A influenza suína (SI) é uma doença respiratória aguda altamente contagiosa causada pelo vírus influenza A (IAV), membro da família Orthomyxoviridae, que afeta suínos e outras espécies, incluindo humanos. O vírus influenza possui um genoma composto por RNA (ácido ribonucleico), segmentado, sendo classificado em subtipos virais de acordo com as propriedades antigênicas das glicoproteínas de superfície hemaglutinina (HA) e neuraminidase (NA). Já foram identificados 17 HAs e 10 NAs e os subtipos virais H1N1, H1N2 e H3N2 são considerados endêmicos em suínos. Quando o vírus influenza é introduzido pela primeira vez em um rebanho, a doença ocorre de forma epidêmica, a qual é caracterizada pelo aparecimento súbito, acometendo um elevado número de suínos (até 100% dos animais) de várias faixas etárias. Uma vez estabelecida na granja, a influenza ocorre de forma endêmica, acometendo geralmente suínos na fase de creche em rebanhos não vacinados.

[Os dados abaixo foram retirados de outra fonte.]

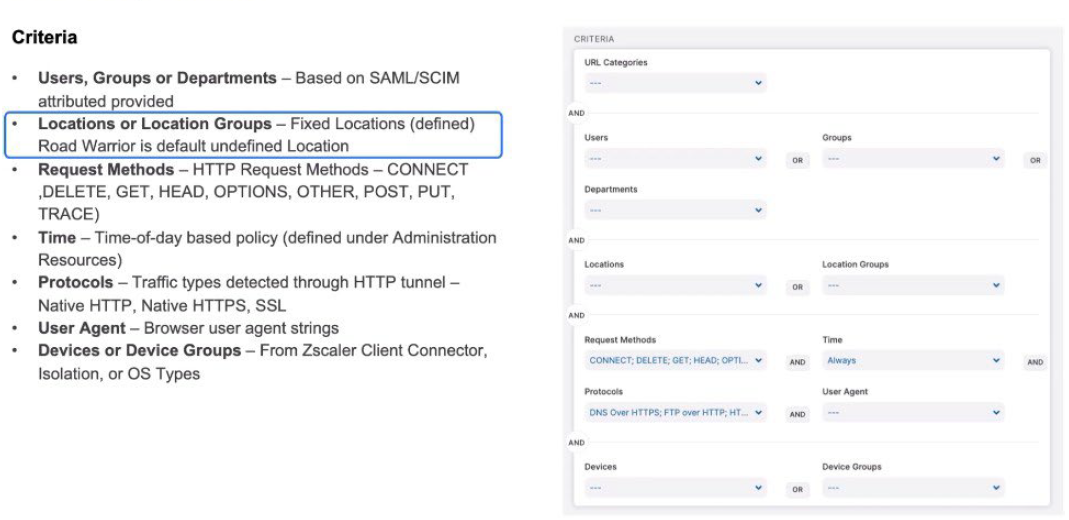Open the Protocols dropdown
Viewport: 1069px width, 520px height.
(675, 412)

O vírus influenza replica no epitélio respiratório, sendo excretado nas secreções nasais dentro das 24 horas após a infecção (pi). A excreção viral diminui cerca de 6 a 8 dias pi. O período de incubação do IAV é de cerca de 24-48 horas e os principais sinais clínicos observados são febre (temperatura retal > 40ºC), dispneia, prostração, tosse e secreção nasal. Com o objetivo de auxiliar no diagnóstico da influenza em suínos, foi padronizado um ensaio de RT-PCR em tempo real visando detectar o gene que codifica a proteína da matriz (M) do vírus influenza A em amostras de secreção nasal ou pulmão, indicando infecção recente pelo vírus influenza A. Experimentalmente, o ácido nucleico viral (RNA) pode ser detectado por RT-PCR em tecido pulmonar ou amostras de secreção nasal infectados pelo vírus por até 11 dpi, demonstrando assim a importância de coletar amostras de suínos durante a fase aguda da doença, caracterizada pela ocorrência de febre.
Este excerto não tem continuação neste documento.